Stocks trading at the same price as the previous print are excluded. The universe covers roughly 2,800 NYSE common stocks, ETFs, and ADRs. Cboe publishes the values under the symbol $TICK. Related symbols include $TIKI (Dow 30 only) and $TICKQ (Nasdaq-100), though both have far less following.

Conventional thresholds: readings above +1,000 indicate a buying breadth thrust, below -1,000 a selling thrust. Sustained extremes — multiple +1,200 prints inside an hour — read as institutional program buying.

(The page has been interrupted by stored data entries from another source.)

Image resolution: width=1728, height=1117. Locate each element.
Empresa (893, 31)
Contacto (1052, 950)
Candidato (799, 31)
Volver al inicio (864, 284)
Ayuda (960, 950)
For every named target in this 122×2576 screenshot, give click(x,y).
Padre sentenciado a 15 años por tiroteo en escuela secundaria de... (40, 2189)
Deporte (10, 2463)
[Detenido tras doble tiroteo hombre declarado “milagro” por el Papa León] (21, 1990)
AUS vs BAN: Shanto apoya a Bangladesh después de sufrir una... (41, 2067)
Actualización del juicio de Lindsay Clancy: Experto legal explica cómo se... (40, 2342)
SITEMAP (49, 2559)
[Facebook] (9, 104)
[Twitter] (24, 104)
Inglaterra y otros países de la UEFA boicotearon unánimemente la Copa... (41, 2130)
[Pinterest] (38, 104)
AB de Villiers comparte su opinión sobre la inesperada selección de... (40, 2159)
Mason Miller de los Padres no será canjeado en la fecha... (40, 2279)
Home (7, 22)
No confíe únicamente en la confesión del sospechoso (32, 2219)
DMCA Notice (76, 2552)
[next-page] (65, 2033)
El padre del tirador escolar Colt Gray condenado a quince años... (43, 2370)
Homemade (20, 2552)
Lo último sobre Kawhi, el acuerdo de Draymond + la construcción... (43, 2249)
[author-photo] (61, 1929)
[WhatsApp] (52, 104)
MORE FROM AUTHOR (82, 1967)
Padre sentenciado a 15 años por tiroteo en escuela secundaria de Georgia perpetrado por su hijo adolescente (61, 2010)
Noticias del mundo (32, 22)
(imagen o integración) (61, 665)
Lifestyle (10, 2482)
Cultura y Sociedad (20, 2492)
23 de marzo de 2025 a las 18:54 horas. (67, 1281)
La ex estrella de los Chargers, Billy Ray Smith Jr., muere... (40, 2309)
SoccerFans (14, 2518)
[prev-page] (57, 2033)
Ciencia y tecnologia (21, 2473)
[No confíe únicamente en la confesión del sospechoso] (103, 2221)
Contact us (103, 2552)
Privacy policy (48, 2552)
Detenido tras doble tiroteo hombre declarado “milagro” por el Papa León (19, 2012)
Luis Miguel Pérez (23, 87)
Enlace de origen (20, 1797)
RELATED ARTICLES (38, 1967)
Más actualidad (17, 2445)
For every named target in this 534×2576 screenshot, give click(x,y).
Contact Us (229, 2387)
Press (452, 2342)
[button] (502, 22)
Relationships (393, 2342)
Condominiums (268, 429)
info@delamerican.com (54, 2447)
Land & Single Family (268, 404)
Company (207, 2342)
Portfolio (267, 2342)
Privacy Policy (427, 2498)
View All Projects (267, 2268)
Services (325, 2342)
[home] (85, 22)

Single spikes followed by reversal are treated as exhaustion signals.

Worked Example

On 2025-08-05, SPY opened down 1.4% after a weak jobs print. By 10:15 ET, the TICK printed -1,287, well past the -1,000 threshold. Over the next 90 minutes the TICK reset toward neutral, with no follow-through below -800. By 1:30 ET the TICK printed +987 on an SPY rally back through VWAP. The early -1,287 marked a session low that held for the rest of the day — a textbook negative TICK extreme acting as a short-term capitulation marker.

When Traders Use the TICK

Scalpers and futures day-traders (ES, NQ, YM) watch the TICK for:

  • Trend confirmation — sustained readings in one direction (a half-hour of +600 to +900 prints) validate a directional move
  • Divergence — index makes a new high but TICK fails to exceed its earlier high, signaling deteriorating breadth
  • Reversal signals — extreme prints above ±1,200 mark short-term exhaustion, often setting up fade trades
  • Open-range reads — the first 15-minute TICK profile reveals whether buyers or sellers control the morning

Algorithmic desks use rolling 5- or 30-minute averages of TICK to filter chop from trend.

Limitations and Common Misconceptions

The NYSE TICK counts only NYSE primary listings — Nasdaq names (AAPL, MSFT, NVDA) do not contribute, despite being the largest weights in major indices. This blunts the indicator's relevance to a Nasdaq-heavy S&P 500. The TICK also treats every stock equally — a $5 SPAC's uptick counts the same as Berkshire Hathaway's. It measures direction, not size. After-hours and pre-market sessions are not covered; the TICK updates only 9:30 to 16:00 ET.

A second misconception is that TICK extremes mark precise turning points. They identify zones of stress, not exact reversal candles. Combine with VWAP, session levels, and the advance-decline line for confluence before acting.